(gr. ʽΙππόλυτος, lat. Hippolãtus) Figlio di Teseo e dell'amazzone Antiope (o Ippolita); di straordinaria bellezza e di castità singolare, onde la sua predilezione per Artemide e la sua avversione per Afrodite. Nota è la leggenda dell'insana passione concepita per lui dalla matrigna Fedra, che, respinta, si uccide, dopo averlo accusato presso il padre Teseo e averne così causato la morte: una versione del mito narra che Ippolito, resuscitato da Esculapio per intercessione di Artemide, sarebbe venuto in Italia, dove avrebbe avuto culto accanto a Diana, col nome di Virbio, presso l'Ariccia. In Grecia aveva culto in Trezene, dove le fanciulle prima delle nozze dovevano recidersi le chiome in suo onore, e dove se ne venerava la tomba.
La vicenda di Ippolito e di Fedra è narrata in una delle tragedie a noi giunte di Euripide, rappresentata nel 428 a. C., tragedia fortunatissima e imitata da antichi e moderni, da Seneca a Racine a D'Annunzio. Prima di questa, Euripide aveva scritto un altro Ippolito, detto velato (καλυπτόμενος), mentre a questa tragedia gli antichi diedero il nome di Ippolito coronato o portacorona (στεϕανηϕόρος).

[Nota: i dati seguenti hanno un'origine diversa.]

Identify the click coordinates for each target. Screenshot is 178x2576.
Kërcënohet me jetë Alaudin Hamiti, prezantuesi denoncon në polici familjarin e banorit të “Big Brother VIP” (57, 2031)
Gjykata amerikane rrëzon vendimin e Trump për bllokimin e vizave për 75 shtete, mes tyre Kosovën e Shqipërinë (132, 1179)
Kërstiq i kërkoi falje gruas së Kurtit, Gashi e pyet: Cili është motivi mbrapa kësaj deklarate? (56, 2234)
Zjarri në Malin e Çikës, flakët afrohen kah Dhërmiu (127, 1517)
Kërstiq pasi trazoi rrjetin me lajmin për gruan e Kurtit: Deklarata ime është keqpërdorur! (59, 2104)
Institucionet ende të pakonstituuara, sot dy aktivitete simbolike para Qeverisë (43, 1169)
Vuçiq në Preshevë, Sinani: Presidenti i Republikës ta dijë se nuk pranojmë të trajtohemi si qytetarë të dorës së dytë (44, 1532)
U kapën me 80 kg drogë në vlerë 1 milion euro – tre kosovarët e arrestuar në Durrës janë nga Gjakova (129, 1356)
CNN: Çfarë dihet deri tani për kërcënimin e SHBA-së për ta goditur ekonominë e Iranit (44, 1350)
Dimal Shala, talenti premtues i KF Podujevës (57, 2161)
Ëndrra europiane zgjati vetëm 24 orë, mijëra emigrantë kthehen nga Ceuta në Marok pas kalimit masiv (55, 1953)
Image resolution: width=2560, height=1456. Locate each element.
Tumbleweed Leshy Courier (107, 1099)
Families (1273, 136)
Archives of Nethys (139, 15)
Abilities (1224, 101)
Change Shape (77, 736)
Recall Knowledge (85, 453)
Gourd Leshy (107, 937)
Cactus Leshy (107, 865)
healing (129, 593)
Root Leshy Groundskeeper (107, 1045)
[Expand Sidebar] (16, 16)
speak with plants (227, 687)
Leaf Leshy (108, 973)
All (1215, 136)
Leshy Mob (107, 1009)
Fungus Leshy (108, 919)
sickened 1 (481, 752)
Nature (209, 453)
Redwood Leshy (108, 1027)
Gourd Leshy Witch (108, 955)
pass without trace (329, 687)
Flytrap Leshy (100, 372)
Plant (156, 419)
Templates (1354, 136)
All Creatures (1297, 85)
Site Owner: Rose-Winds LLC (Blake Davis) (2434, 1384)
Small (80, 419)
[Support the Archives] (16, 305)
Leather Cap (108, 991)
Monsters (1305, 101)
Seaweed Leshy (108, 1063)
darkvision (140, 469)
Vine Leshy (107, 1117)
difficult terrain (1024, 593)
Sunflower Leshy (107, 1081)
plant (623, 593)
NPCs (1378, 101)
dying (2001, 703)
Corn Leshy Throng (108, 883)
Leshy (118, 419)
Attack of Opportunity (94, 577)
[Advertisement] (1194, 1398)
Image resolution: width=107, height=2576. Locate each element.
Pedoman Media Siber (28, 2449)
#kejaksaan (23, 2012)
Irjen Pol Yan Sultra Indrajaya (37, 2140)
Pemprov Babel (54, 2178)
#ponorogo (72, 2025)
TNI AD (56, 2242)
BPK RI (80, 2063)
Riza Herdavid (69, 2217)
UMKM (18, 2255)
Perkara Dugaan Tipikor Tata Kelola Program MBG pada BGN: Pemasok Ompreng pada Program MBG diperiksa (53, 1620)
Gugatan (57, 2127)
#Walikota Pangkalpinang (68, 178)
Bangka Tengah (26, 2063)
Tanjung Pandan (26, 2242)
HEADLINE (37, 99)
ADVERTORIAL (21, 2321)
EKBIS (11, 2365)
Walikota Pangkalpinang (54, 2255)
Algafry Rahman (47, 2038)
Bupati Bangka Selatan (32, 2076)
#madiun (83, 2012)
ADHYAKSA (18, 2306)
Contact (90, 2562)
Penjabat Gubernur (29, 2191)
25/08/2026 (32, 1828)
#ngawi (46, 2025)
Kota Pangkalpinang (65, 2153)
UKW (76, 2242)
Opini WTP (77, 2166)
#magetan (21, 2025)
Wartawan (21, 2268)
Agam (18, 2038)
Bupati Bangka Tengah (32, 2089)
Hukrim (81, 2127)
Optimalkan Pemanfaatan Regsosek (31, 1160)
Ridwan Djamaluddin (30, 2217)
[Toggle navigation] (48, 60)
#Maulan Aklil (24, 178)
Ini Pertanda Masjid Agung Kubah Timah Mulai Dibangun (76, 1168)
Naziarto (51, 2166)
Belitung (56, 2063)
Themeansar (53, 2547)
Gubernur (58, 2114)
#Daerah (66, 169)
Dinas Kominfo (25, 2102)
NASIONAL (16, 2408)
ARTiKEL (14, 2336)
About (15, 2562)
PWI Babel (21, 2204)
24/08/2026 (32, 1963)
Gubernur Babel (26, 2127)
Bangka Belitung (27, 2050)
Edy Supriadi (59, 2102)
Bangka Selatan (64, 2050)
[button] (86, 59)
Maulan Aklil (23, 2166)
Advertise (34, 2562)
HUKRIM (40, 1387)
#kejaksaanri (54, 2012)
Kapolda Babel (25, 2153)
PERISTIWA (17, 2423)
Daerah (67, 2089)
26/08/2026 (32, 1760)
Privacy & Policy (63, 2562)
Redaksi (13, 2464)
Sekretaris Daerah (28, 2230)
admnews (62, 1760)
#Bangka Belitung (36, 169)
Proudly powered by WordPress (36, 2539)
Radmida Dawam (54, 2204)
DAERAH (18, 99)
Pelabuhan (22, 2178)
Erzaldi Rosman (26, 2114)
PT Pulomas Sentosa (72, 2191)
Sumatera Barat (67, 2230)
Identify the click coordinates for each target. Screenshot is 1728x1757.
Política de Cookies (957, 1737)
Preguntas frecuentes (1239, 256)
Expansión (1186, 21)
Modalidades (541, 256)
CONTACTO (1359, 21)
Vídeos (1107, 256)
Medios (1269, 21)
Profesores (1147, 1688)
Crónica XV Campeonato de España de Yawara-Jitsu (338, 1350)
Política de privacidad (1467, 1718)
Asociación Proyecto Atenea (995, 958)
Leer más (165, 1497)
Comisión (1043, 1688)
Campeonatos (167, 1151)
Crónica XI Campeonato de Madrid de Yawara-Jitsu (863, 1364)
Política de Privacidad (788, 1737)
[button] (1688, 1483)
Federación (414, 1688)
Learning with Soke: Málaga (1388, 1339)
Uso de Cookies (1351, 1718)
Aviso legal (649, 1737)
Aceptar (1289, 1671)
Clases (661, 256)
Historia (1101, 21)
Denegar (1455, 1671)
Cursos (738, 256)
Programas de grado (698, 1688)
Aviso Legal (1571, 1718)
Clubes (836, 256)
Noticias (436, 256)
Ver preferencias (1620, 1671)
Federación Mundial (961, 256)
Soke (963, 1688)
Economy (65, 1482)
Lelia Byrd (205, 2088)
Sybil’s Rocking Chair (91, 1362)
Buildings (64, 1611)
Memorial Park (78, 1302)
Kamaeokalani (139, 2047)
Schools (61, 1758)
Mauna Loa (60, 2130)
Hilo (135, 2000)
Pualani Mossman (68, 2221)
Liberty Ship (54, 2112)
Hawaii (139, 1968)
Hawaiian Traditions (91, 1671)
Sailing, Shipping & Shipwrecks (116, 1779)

L'arte antica ha più volte raffigurato Ippolito con Fedra: in pitture pompeiane e romane e su sarcofagi dove compare reduce dalla caccia, nell'atto di ricevere la lettera d'amore che Fedra (secondo una tarda versione della leggenda) gli avrebbe scritto; oppure impegnato nella caccia, e colpito a morte. Tali raffigurazioni si ispirano a originali ellenistici.